Carter has been open, he's passing it. He's passed the ball several times when open, in that play where Kidd to RJ after the steal, Carter has a wide open look.

Johnson in for Carter after Carter has that tip in. Carter has 21 and 6 boards in 32 minutes.

-Petey


----------



## ZÆ (Aug 1, 2005)

Premo hits one of 2
72-59 - Nets


----------



## Lord-SMX (May 29, 2005)

hell yea LJIII


----------



## Petey (Aug 23, 2002)

Primo is 1 of 2, and gets the board.

Primo is fouled again with 2.8 to play.

Nets up 72-59.

-Petey


----------



## mjm1 (Aug 22, 2005)

REBOUND YOU STUPID MOTHER ****ERS lol


----------



## XRay34 (Nov 2, 2005)

Lead down to 11


----------



## Brolic (Aug 6, 2005)

21pts 6 rebounds for VC in 3 quarters nice stats so far


----------



## ZÆ (Aug 1, 2005)

Premo back to the line for 2
he hits both

72-61 - Nets

End of the 3rd


----------



## Petey (Aug 23, 2002)

72-61 to end the 3rd.

Cats only had 1 FG over the last 5+ minutes.

-Petey


----------



## Dooch (Aug 1, 2005)

Jacque Vaughn replaces Clifford Robinson. Scott Padgett replaces Jason Kidd. 

Vince Carter off the feed from Jacque Vaughn. 70-58 now Nets! 

Vince Carter with the tip-in! Marc Jackson replaces Vince Carter. Linton Johnson replaces Nenad Krstic!

Primoz Brezec hits on a pair of free throws, 72-61 Nets at the end of the 3rd quarter!


----------



## Jizzy (Aug 24, 2005)

Awooooooooooooooooooo


----------



## Mogriffjr (Mar 5, 2005)

Carter15Nets said:


> Lead down to 11


cmon Nets are winning and u post on that?? LOL...nothing to say man?

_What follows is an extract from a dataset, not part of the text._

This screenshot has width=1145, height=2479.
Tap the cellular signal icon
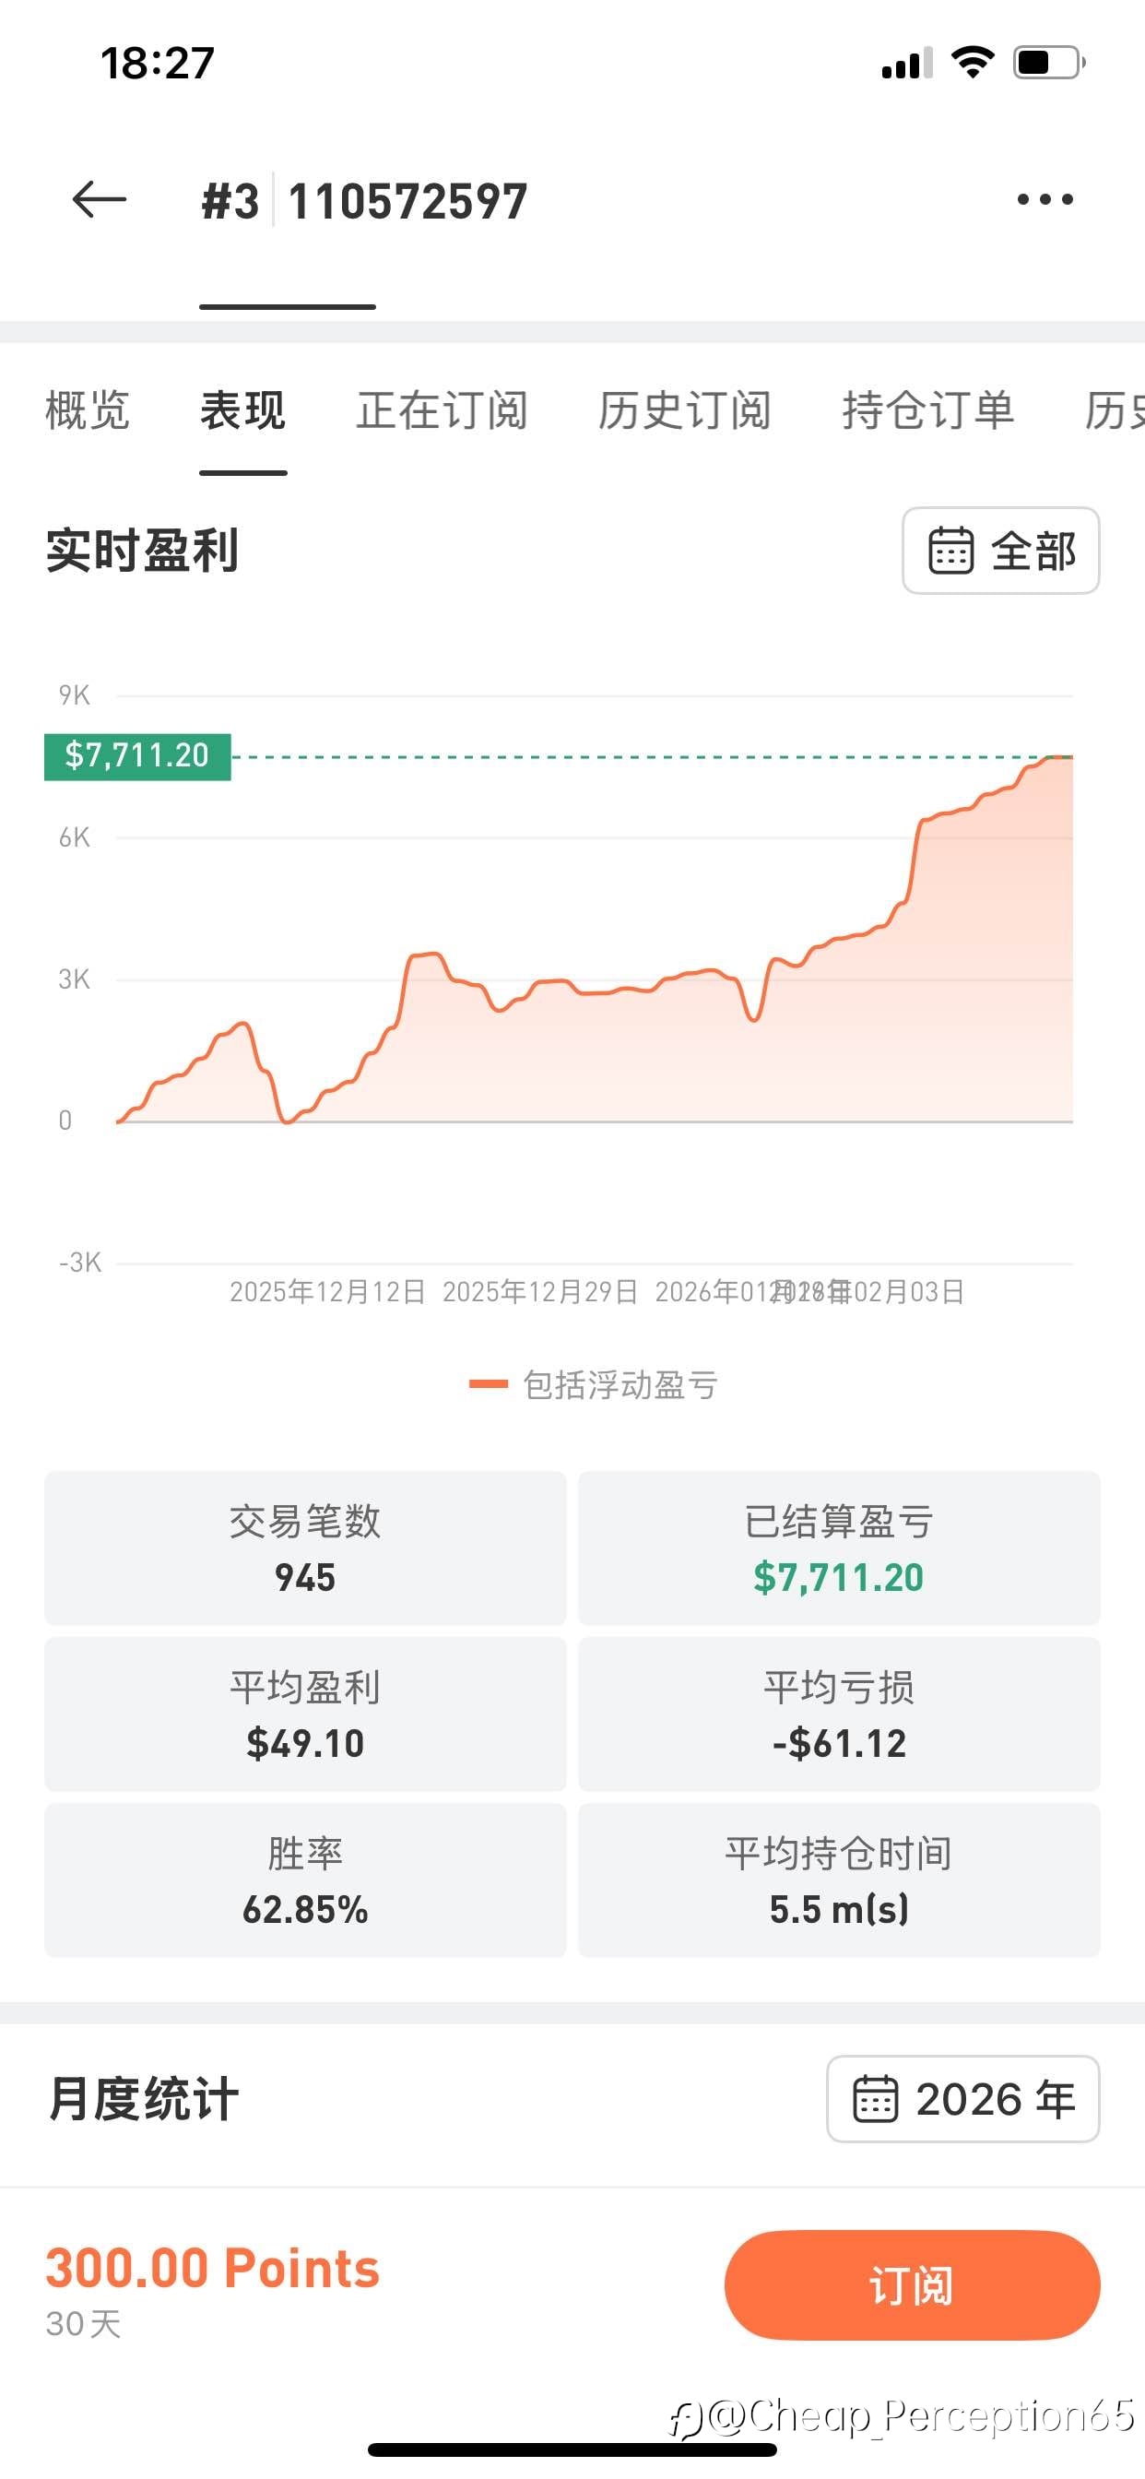coord(906,64)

you and jizzy kinda quiet right now...


----------



## mjm1 (Aug 22, 2005)

jizzy said:


> Awooooooooooooooooooo


awo?


----------



## Phenom Z28 (Nov 22, 2004)

Petey said:


> Carter has been open, he's passing it. He's passed the ball several times when open, in that play where Kidd to RJ after the steal, Carter has a wide open look.
> 
> Johnson in for Carter after Carter has that tip in. Carter has 21 and 6 boards in 32 minutes.
> 
> -Petey


Wow, we must be watching different channels. Theo nly time I saw Vince pass it when he was wide open was on one of those fast breaks where he gave it to Kidd who passed it in to RJ who put in the lay-up.


----------



## Dooch (Aug 1, 2005)

Start of the 4th quarter. Lets close this one out Nets!


----------



## Mogriffjr (Mar 5, 2005)

jizzy said:


> Awooooooooooooooooooo


 :eek8: 

whoa....


----------



## mjm1 (Aug 22, 2005)

Carter15Nets said:


> Lead down to 11


i have come to this conclusion, i dont like you.


----------



## HB (May 1, 2004)

Winning makes people see the game differently


----------



## justasking? (Oct 1, 2005)

Alright guys!!! 4th Quarter!!! Lets go Nets!!!


----------



## Stefan Nellemoes (Apr 9, 2005)

mjm1 said:


> i have come to this conclusion, i dont like you.


 :clap: :clap:


----------



## Petey (Aug 23, 2002)

Vaughn called for a quick foul.

Primo converts.

Cats down 9.

-Petey


----------



## mjm1 (Aug 22, 2005)

refs are really humping the bobcats


----------



## ZÆ (Aug 1, 2005)

Premo for 2
72-63 - Nets


----------



## Vinsane (Feb 27, 2005)

what is frank thinking


----------



## Petey (Aug 23, 2002)

Into Johnson as he tries for a jam, tied up, jump ball.

-Petey


----------



## ZÆ (Aug 1, 2005)

Jump ball...
Bobcats win it


----------



## Jizzy (Aug 24, 2005)

mjm1 said:


> i have come to this conclusion, i dont like you.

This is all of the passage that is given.